ENTRIES PROVIDED:
------------

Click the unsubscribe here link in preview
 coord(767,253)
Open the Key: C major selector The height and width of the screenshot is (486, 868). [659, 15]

------------

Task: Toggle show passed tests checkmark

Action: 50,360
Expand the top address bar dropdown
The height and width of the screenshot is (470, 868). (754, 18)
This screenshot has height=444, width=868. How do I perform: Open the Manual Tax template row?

------------

TASK DESCRIPTION: From the records above, quote only the lines running from the line with "Click the unsubscribe here link in preview" to the line with "Open the Key: C", both lines included.

WRITTEN RESPONSE:
Click the unsubscribe here link in preview
 coord(767,253)
Open the Key: C major selector The height and width of the screenshot is (486, 868). [659, 15]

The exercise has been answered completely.